*** Given records Section Begins ***
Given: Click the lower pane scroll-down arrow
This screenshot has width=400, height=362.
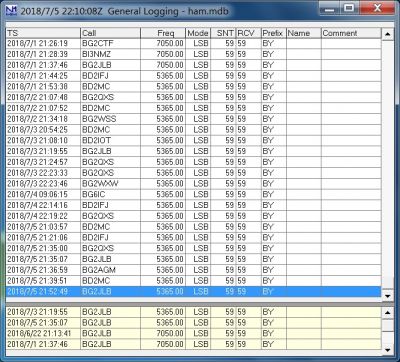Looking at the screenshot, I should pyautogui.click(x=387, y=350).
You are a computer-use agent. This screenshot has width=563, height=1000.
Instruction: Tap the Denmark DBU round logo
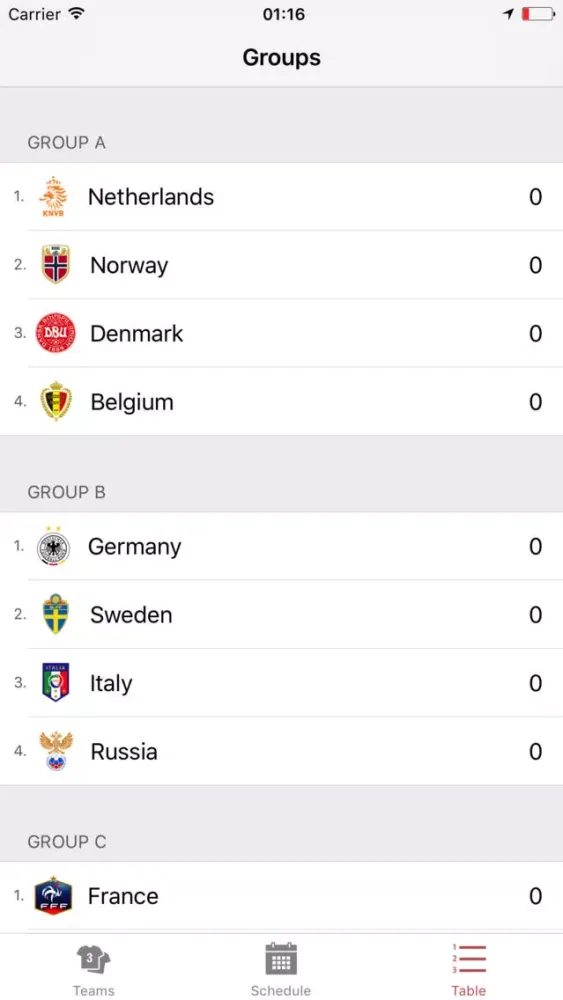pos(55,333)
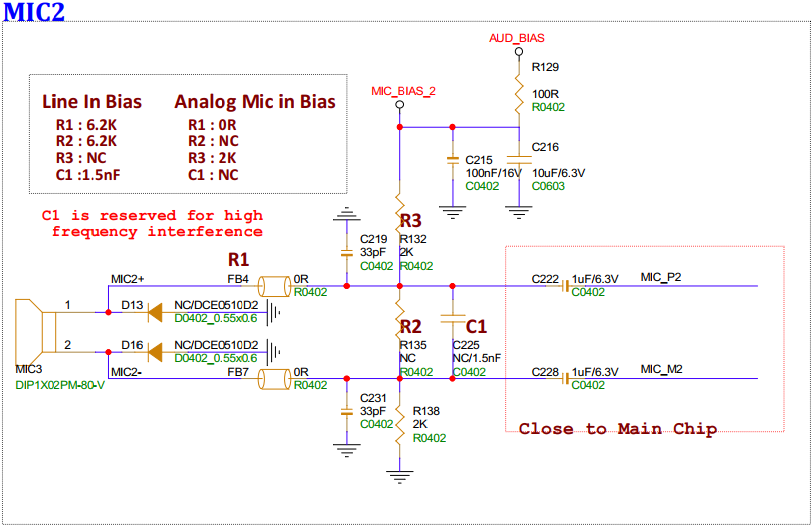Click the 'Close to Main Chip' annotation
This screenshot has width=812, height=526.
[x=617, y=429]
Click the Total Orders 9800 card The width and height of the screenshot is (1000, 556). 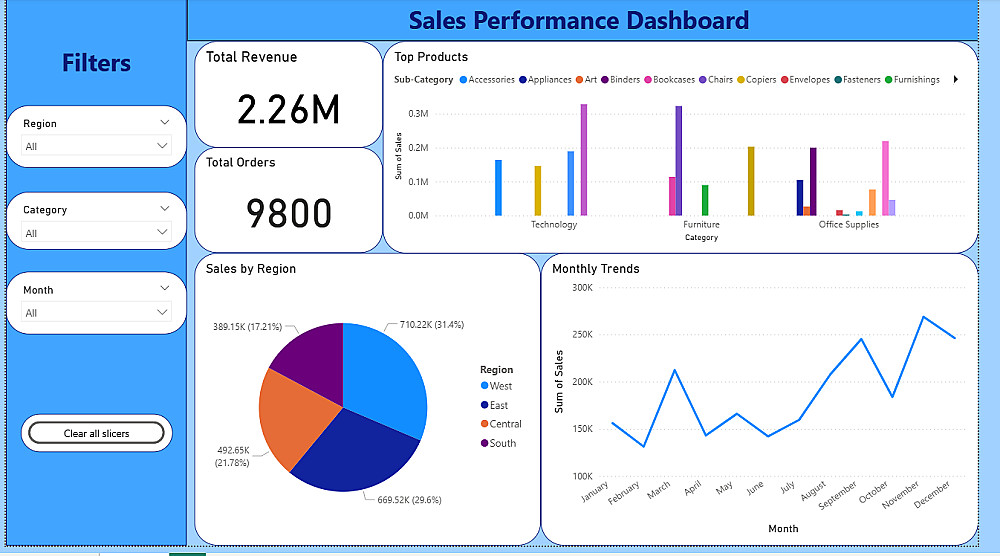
*** Given records Section Ends ***
#### [Exercise]
All records above should be duplicated exactly, with the pictures omitted.

#### [Exercise answer]
Given: Click the lower pane scroll-down arrow
This screenshot has width=400, height=362.
Looking at the screenshot, I should pyautogui.click(x=387, y=350).
You are a computer-use agent. This screenshot has width=563, height=1000.
Instruction: Tap the Denmark DBU round logo
pos(55,333)
Click the 'Close to Main Chip' annotation
This screenshot has width=812, height=526.
[x=617, y=429]
Click the Total Orders 9800 card The width and height of the screenshot is (1000, 556). 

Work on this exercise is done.